The process then refines the plan further, ensuring it’s accurate, relevant, and grounded in trusted data, according to Salesforce. Based on this process, Agentforce agents are able to reason, make decisions, and complete business tasks autonomously, while delivering factually accurate results.
Salesforce also said it would rebrand Einstein Copilot as an Agentforce-developed agent, as Copilot has been upgraded to now be capable of retrieving data, reasoning, building a plan, and taking action.
Out-of-the-box autonomous agents
In addition to enabling enterprises to develop their own agents through Agentforce, Salesforce is also releasing out-of-the-box agents, including a service agent and agents for buyers, shoppers, merchants, and campaigning.
The service agent replaces traditional chatbots with AI that can handle a wide range of service issues without preprogrammed scenarios, improving customer service efficiency, according to the company.
Merchant and buyer agents aim to help organizations enhance customer experiences, Salesforce said. To do so, the merchant agent assists merchandisers with site setup, goal setting, personalized promotions, product descriptions, and data-driven insights; the buyer agents helps customers find products, make purchases, and track orders via chat or within sales portals.
Another agent, dubbed personal shopper, acts as a digital concierge on ecommerce sites or messaging apps, offering personalized product recommendations and assisting with search queries.
Campaign optimizer automates the full marketing campaign lifecycle, using AI to analyze, generate, personalize, and optimize campaigns based on business goals, the company said.
Last month, the company released two autonomous AI agents — Einstein Sales Development Rep (SDR) Agent and Einstein Sales Coach Agent — built on the Agentforce platform.
Workflows, availability, pricing
What seems to have not changed is the ability of these new autonomous agents to be weaved inside workflows just like Einstein Copilot.
“With Salesforce Flow, MuleSoft, and Apex methods, customers can easily extend the functionality of Agentforce by tapping into workflows and actions that are already built and optimized,” the company said in a statement.
“They [customers] can also use these familiar building blocks to create new automations for Agentforce as well,” enabling enterprises to capitalize on their existing investments in automation while scaling new capabilities, Salesforce explained.
Agentforce for Service and Sales will be generally available Oct. 25, 2024. The company did not clarify when the suite of tools will be available for marketing and commerce use cases.
Furthermore, Salesforce said some components of its Atlas Reasoning Engine will be launched in February 2025.
The cost of the using the service starts at $2 per conversation, though the company said standard volume discounts may apply.
Last month, the company had said that it was mulling a new consumption-based pricing model for its AI agents.
Ritu Jyoti, general manager of research at IDC, provided comment on Salesforce’s shift on AI agent pricing.
“Since it is a start for their offering where the usage will be fragmented and will take some time to scale adoption, I think consumption-based usage is fine with volume discounts,” she said.
“Given its impact on improving the deflection rates, which is an important priority for majority of customers, $2 per conversation may not be too high. I would expect it to morph into subscription plus usage in the long term, where output accuracy coupled with the outcome targeted will be key in driving value,” Jyoti added.
Along with Agentforce, Salesforce has also launched an Agentforce Partner Network, which includes the likes of AWS, Box, Google, IBM, and Workday.
These partners have already built 20 agents and agent actions that will be made available through the Salesforce AppExchange for enterprises to use, the company said.

TO DO: From the Agentforce article, extract the passage starting with "Another agent, dubbed" and going on through "with search queries.". The entries that follow have nothing to do with the Agentforce article.

RAW DATA:
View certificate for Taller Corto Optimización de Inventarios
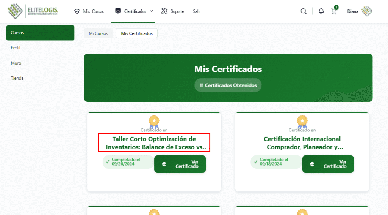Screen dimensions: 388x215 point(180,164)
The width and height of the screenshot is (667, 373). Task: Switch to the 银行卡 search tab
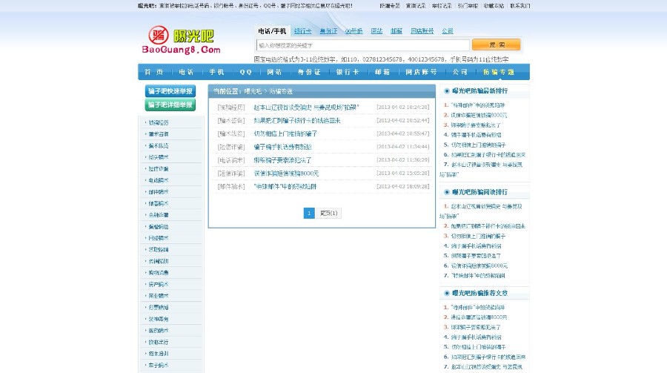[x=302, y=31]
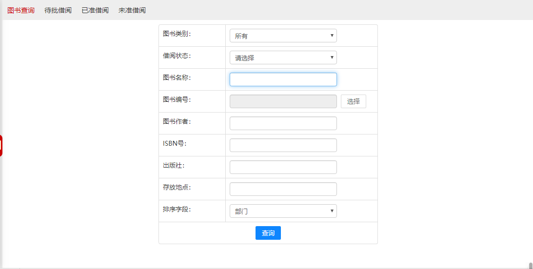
--
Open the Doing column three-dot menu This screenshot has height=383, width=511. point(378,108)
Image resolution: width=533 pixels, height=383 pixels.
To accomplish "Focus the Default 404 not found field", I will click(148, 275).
==
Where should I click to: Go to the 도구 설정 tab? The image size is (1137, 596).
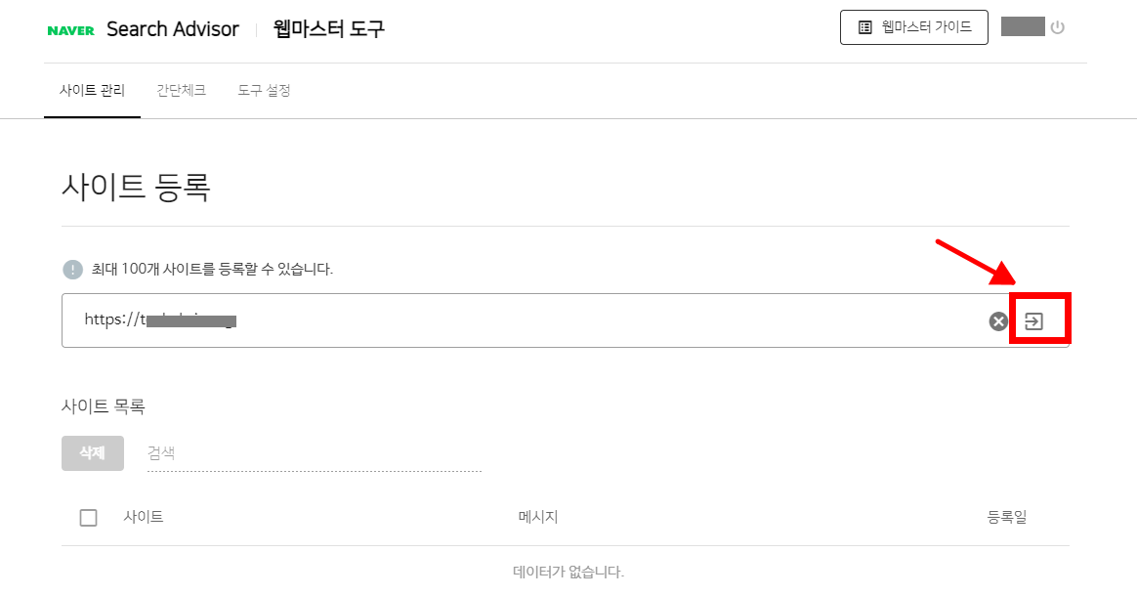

EXPECTED ANSWER:
Another agent, dubbed personal shopper, acts as a digital concierge on ecommerce sites or messaging apps, offering personalized product recommendations and assisting with search queries.